Before we get to that, let’s go over the rest of Unicode. Obviously, since the whole point of Pictalk is to create a hieroglyphic script using the emoji characters, they’re the focus. But we’ve got a few other options available. One I won’t use is Latin letters. Or, for that matter, any other alphabetic script. In earlier versions of the language, I did utilize them for derivation and some small grammatical particles, but I’ve since removed the need for them. Only proper names use alphabetic characters; these are written as they would be in either the speaker’s or the audience’s preferred language.
Numbers, on the other hand, are perfectly usable. They’re already a little bit ideographic, after all, so it wouldn’t destroy the purity of Pictalk to include them. So 0-9 work exactly as they would in English: as the numerals zero through nine. And you can build on that as you do in English. (Pictalk is base-10, by the way.)
Punctuation works the same, as it’s very difficult to design a conlang that doesn’t need it. So sentences can end with a period, question mark, or exclamation point. Quote marks work for, well, quotes. Commas aren’t as necessary, but you can still use them to mark off clauses. Colons, besides having their normal English function, are used as attention-getters, in a sense, following the intended recipient of a statement or question. And we’ll see the other “special” characters as they come up.
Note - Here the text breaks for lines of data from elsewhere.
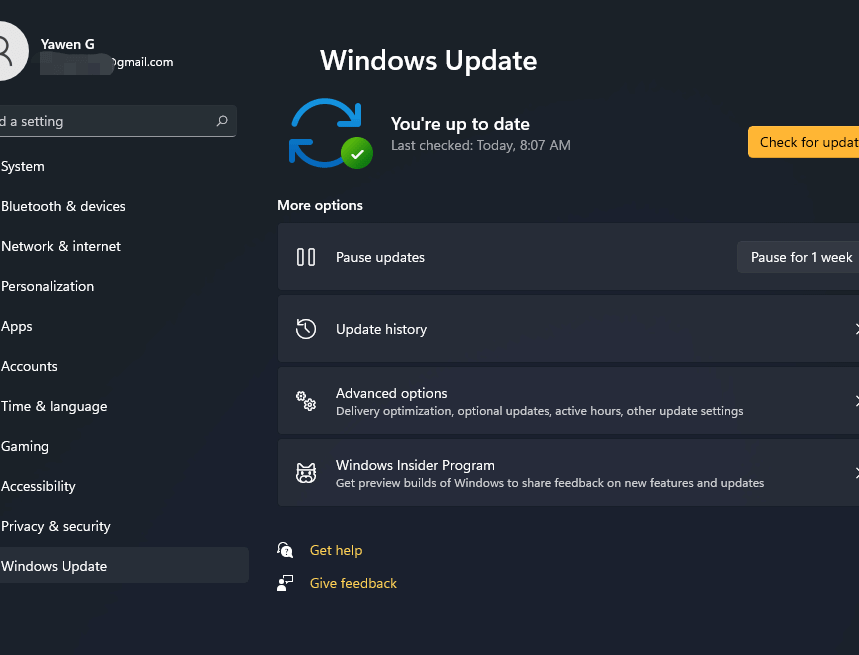Click the user profile avatar picture
The height and width of the screenshot is (655, 859).
pyautogui.click(x=8, y=51)
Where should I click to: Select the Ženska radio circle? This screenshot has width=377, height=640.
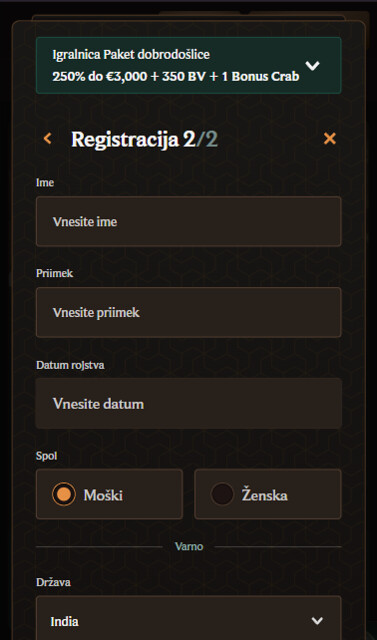222,494
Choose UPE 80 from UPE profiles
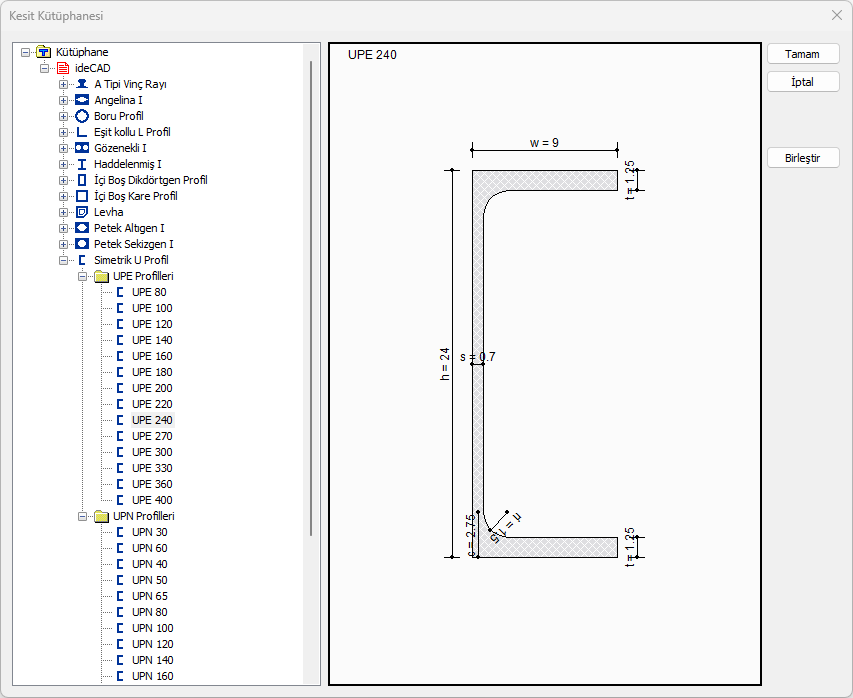The image size is (853, 698). coord(149,292)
Quite a few emoji work as words by themselves. Think of 🐕, 😄, or ✈, for instance. In Pictalk, that’s the most basic sort of word, and most symbols can function alone. Some are considered nouns, others adjectives or verbs, but there’s always a way to convert them.
Other symbols are “bound”, in that they can only occur fixed to others. An example here would be the (optional) plural marker ➿. By itself, it has no meaning. Suffixed to a root, whether a single symbol or a string of them, it gains meaning: 🐕➿ “dogs”.
More complex are the compound symbols that make up the bulk of the lexicon. In general, nominal compounds are head-final, as in 🐕🏠 “doghouse”, while verbal compounds are often head-initial, as with 📖🏫 “study”, from 📖 “read”. I’ve tried to refrain from being cute with meanings, striving instead for transparency, but some compounds remain idiosyncratic in meaning.
Last, a form of word-building that English doesn’t often employ comes into its own in Pictalk. Reduplication is productive for many basic words. For nouns, it can create a kind of collective sense: 🏠🏠 “neighborhood”. Verbs instead use reduplication as an intensifier: 💭💭 “to contemplate” (or possibly “to overthink”).
All in all, I think this just might work. We can make words using only emoji characters. Next up, we’ll see how far we can go in making a language.